The Nobel Prize winner urged the audience to act with compassion and forgiveness, whether this was motivated by religious faith or a common humanity.

He also warned the audience to take seriously the issue of global warming, which would affect future generations. He concluded by encouraging the audience to stay positive, as "everybody loves a smile."
Speaking on successful life, he said: " All human beings have the same goal and that is to have a happy life, and in order to achieve that successful happy life, you need education. So provide education without discrimination."
Speaking on corruption, the spiritual head said: "I think a big portion of Indian people are religious minded but despite that corruption has seeped deeply in society, especially among the business- minded people, officials and in some other professions. If people have self belief, then there will be no room for corruption and injustice in society."

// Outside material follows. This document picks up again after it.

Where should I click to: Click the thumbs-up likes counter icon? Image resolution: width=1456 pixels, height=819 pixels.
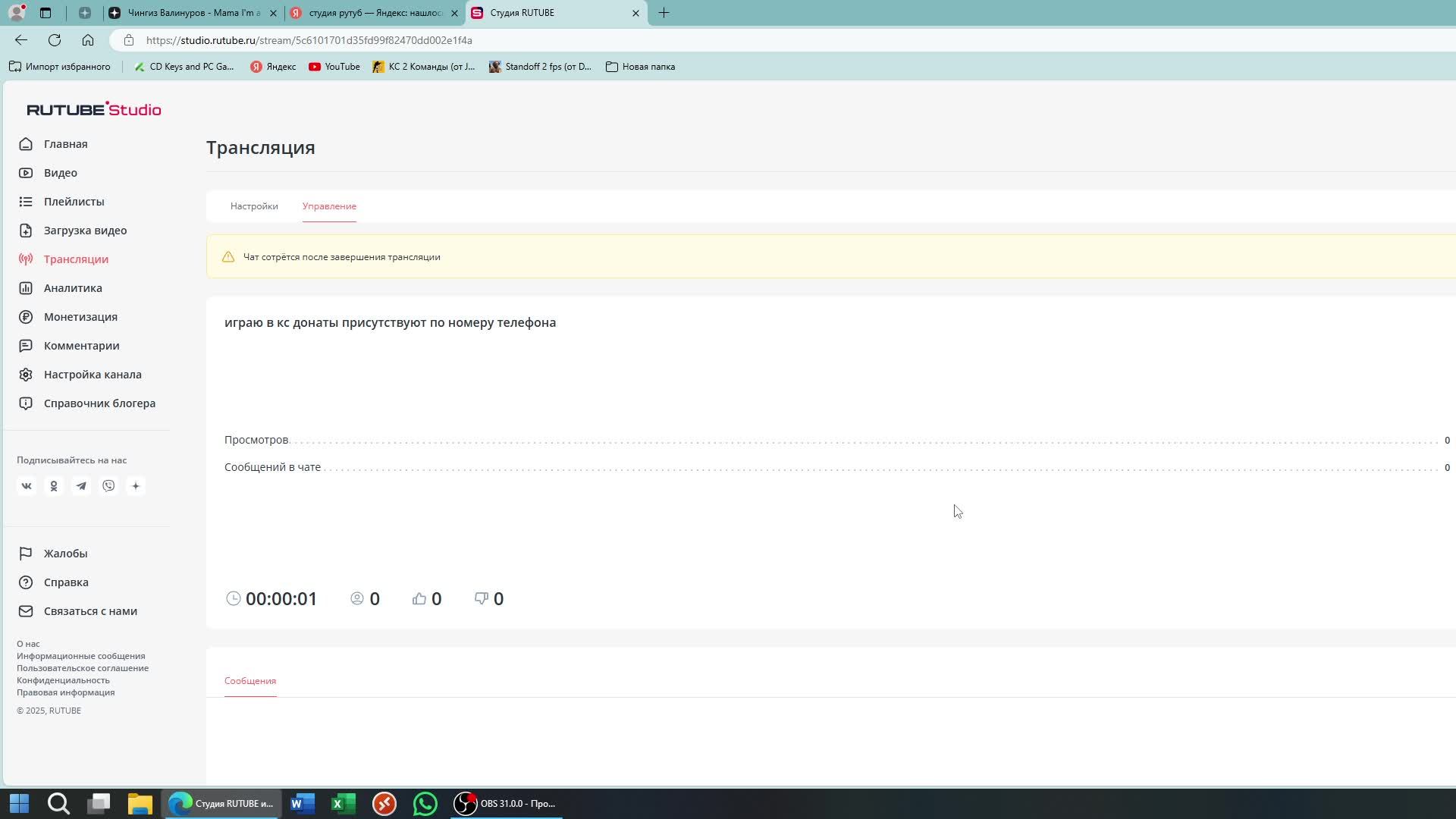click(419, 599)
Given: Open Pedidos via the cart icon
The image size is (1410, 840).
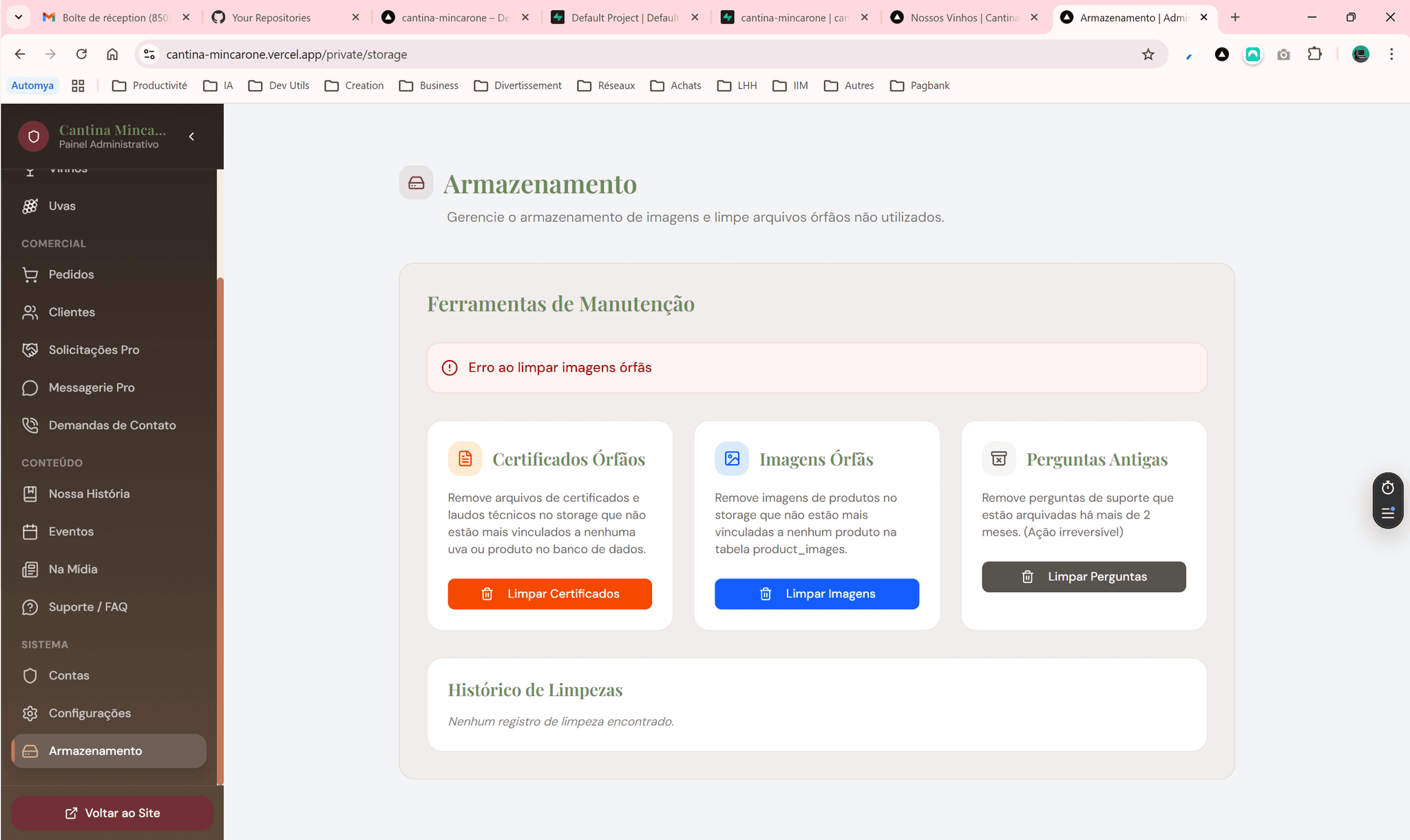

He reminisced about his time in Mussoorie in 1959 after first fleeing Tibet, and he frequently had the crowd in fits of laughter as he made a number of self-deprecating jokes.
After his speech, the Dalai Lama was asked a series of questions by students from Woodstock School.
The 77-year-old Lama, when asked about how he kept his youthful vigour, replied with pun intended by saying that normally it was "top secret" but a good eight to nine hours of sound, peaceful sleep was the key. He also said the key to good physical health was a healthy mind and a positive mental attitude.
The Principal, Woodstock School, Long, and his wife Sue, presented the Dalai Lama with a souvenir on the occasion.
Thereafter, he left for Buddha Temple, where he was welcomed by a 2-km-long queue of devotees, staff, ex-students from Tibetan Homes Foundation and Central School for Tibetans dressed in traditional attire all along the road.
The Dalai Lama will rest overnight at Buddha Temple in Happy Valley.
He will be attending a function organised on the occasion of the golden jubilee celebrations of Tibetan Homes Foundation tomorrow.